PROBLEM DESCRIPTION: Please retype exactly the lines from the one containing "The height and" through the end of the records, leaving out the pictures.

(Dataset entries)
::::::::::

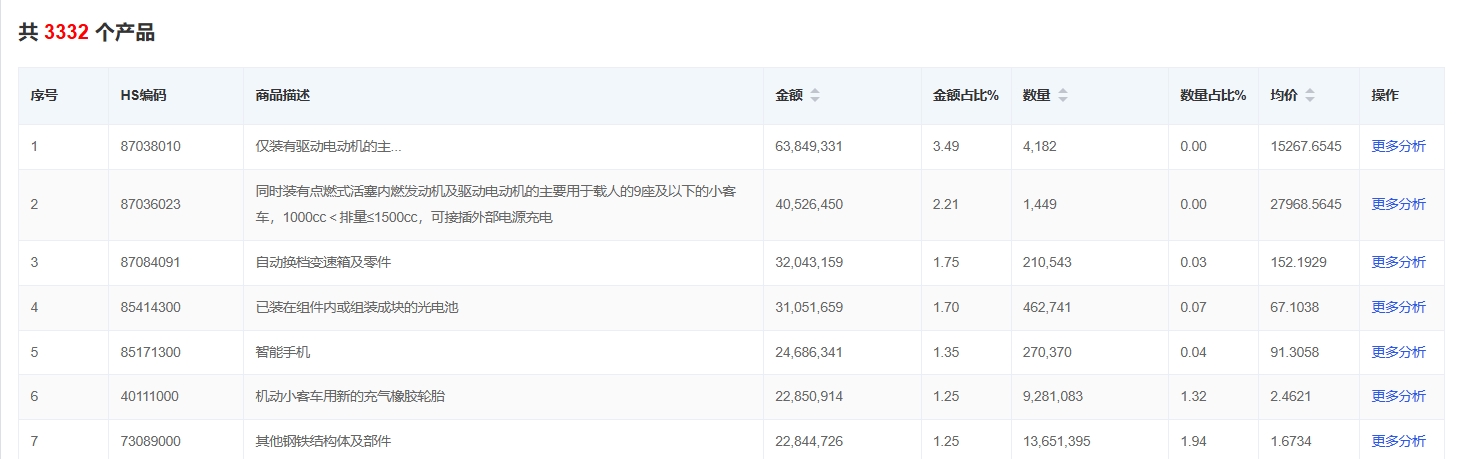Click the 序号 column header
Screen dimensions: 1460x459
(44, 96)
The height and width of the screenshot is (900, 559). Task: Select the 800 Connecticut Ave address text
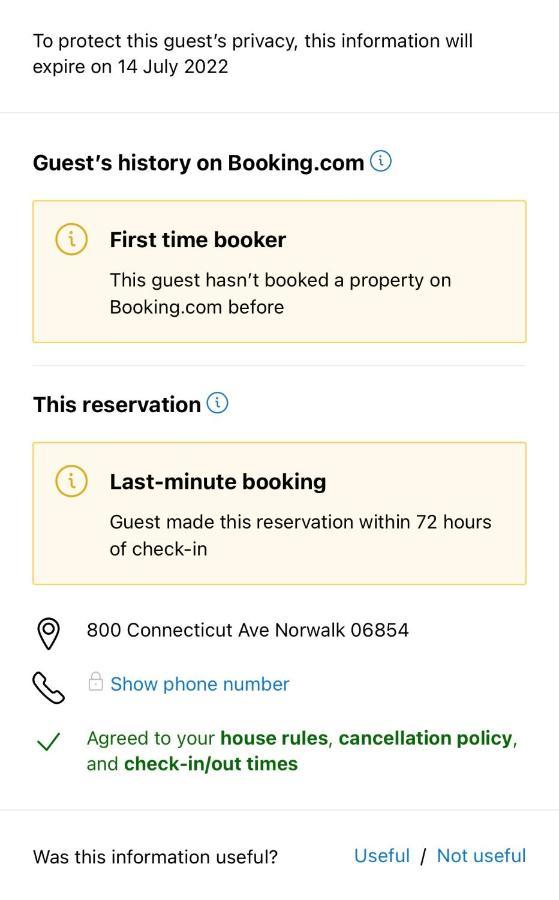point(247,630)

::::::::::

RESULT FOR THIS TASK:
The height and width of the screenshot is (900, 559). Task: Select the 800 Connecticut Ave address text
point(247,630)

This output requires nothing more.